Solutions to international challenges lie at the intersection of science, technology, and global affairs. To address the world’s most urgent needs, such as climate change, energy, water, or food security, scientists and engineers need to understand the global social, political, and economic contexts in which their work is embedded. The study of Science, Technology, Engineering and Mathematics (STEM), has become vital for international development.

A more inclusive workforce is more innovative and productive; it inspires growth. Gender equity in STEM is a way to enhance scientific and technological advances, rather than just improving opportunities for women. Unfortunately, women account for a small percentage of STEM fields.  Worldwide, a mere 28 percent of researchers are women.
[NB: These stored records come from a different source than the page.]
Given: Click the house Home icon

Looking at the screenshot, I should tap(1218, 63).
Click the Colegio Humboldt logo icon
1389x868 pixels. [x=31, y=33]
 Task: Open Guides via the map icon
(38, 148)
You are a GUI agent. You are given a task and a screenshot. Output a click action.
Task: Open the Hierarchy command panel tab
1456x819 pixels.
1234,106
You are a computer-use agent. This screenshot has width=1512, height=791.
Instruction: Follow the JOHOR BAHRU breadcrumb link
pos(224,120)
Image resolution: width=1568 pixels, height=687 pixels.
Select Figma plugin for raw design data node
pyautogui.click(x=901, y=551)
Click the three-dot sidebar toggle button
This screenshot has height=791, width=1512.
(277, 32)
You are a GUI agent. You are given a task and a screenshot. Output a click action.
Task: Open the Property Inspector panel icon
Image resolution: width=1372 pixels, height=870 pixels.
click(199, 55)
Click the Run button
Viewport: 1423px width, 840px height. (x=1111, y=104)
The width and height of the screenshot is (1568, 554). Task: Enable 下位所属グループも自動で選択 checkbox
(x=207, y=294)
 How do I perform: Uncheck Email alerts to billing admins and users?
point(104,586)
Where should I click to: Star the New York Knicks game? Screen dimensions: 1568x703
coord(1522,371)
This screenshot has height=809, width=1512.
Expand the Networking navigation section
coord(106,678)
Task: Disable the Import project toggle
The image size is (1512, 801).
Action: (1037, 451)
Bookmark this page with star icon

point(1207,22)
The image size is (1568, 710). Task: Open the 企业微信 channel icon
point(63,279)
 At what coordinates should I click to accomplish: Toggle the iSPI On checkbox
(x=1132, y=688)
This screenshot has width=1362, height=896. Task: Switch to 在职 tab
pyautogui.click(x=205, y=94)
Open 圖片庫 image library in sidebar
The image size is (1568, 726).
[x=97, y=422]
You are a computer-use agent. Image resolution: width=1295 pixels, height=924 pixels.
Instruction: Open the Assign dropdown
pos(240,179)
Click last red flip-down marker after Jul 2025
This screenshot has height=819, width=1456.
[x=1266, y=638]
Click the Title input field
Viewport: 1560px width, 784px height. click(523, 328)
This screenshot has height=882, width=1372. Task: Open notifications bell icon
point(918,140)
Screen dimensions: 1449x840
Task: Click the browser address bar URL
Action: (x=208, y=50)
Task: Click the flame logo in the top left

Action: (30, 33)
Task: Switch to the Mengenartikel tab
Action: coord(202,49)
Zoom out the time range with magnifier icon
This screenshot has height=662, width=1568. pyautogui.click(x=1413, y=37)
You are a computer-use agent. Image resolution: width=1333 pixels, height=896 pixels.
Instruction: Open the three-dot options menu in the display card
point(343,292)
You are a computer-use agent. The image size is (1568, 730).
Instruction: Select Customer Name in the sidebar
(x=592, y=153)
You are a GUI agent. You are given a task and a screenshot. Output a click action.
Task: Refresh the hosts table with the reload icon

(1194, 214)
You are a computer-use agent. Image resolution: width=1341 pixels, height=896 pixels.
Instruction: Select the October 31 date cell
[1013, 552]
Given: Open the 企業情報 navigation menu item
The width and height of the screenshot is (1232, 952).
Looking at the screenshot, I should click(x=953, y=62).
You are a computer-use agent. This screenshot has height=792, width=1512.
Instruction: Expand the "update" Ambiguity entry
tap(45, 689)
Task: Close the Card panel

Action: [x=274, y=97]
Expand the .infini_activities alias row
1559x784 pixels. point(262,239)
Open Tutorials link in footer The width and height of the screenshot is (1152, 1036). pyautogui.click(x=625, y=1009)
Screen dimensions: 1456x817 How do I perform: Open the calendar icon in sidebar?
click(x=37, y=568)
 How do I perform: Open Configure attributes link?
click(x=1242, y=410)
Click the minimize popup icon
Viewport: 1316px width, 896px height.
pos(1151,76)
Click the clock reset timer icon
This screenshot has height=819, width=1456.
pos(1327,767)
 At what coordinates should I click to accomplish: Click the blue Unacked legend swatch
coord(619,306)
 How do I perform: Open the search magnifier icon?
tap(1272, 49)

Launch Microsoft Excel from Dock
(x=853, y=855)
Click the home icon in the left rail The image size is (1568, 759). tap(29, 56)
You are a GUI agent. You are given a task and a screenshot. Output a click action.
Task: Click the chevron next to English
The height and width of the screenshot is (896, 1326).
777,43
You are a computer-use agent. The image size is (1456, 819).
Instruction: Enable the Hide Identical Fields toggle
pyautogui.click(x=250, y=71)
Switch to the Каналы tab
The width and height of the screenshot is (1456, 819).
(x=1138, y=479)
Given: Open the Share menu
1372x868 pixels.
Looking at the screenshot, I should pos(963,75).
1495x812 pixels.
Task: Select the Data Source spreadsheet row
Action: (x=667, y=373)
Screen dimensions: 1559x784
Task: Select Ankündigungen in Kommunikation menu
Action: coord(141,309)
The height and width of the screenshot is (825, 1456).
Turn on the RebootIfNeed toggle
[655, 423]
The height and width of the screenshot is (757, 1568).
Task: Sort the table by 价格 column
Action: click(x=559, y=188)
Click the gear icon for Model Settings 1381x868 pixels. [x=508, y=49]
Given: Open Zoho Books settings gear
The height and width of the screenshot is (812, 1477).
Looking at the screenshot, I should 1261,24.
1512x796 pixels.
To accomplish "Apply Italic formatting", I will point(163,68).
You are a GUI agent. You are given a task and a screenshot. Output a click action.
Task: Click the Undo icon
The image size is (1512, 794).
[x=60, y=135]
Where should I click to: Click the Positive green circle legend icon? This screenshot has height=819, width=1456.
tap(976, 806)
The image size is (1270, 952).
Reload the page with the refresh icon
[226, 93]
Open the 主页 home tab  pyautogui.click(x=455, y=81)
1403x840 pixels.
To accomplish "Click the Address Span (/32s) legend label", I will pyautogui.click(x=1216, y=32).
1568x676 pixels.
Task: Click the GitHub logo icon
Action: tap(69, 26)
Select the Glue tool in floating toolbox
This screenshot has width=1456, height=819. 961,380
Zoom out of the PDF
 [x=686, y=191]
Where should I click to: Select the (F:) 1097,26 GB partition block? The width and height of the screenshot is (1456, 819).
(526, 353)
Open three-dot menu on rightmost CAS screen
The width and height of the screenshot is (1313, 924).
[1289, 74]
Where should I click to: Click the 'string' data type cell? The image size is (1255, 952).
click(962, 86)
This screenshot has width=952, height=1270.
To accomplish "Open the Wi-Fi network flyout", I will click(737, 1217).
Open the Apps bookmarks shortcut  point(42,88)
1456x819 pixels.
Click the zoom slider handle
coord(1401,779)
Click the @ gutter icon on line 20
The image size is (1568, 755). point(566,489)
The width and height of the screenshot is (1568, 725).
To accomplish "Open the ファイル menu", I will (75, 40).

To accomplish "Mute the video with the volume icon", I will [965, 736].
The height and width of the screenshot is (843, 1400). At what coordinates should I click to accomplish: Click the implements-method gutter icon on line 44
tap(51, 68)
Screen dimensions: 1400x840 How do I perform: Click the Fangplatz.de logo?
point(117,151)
“The untapped potential of fully trained and credentialed women represents an important lost opportunity not only for women themselves but also for society as a whole.” – Inter-American Development Bank 

In Latin America, STEM education has historically been deficient, particularly when applying a gender lens. Based on most recent UNESCO data, there is a clear gender gap in enrollment and graduation rates in the sciences among participating countries in the region.

STEM graph

 

Although 45 percent of scientific researchers in Latin America are women, surpassing all other regions, in STEM fields the number drops to 36 percent. Numerous cultural and socioeconomic barriers prevent women from pursuing STEM fields in Latin America. Cultural norms with traditional gender roles often lead girls to drop out of school to meet gendered obligations like care giving. They may also face domestic violence, forced marriage or experience pregnancy at an early age. Distance from schools, particularly in rural areas, can also be a barrier, especially in communities that prioritize boys’ schooling and girls’ roles in the home.

A change in cultural perception and values could encourage more women to join STEM fields.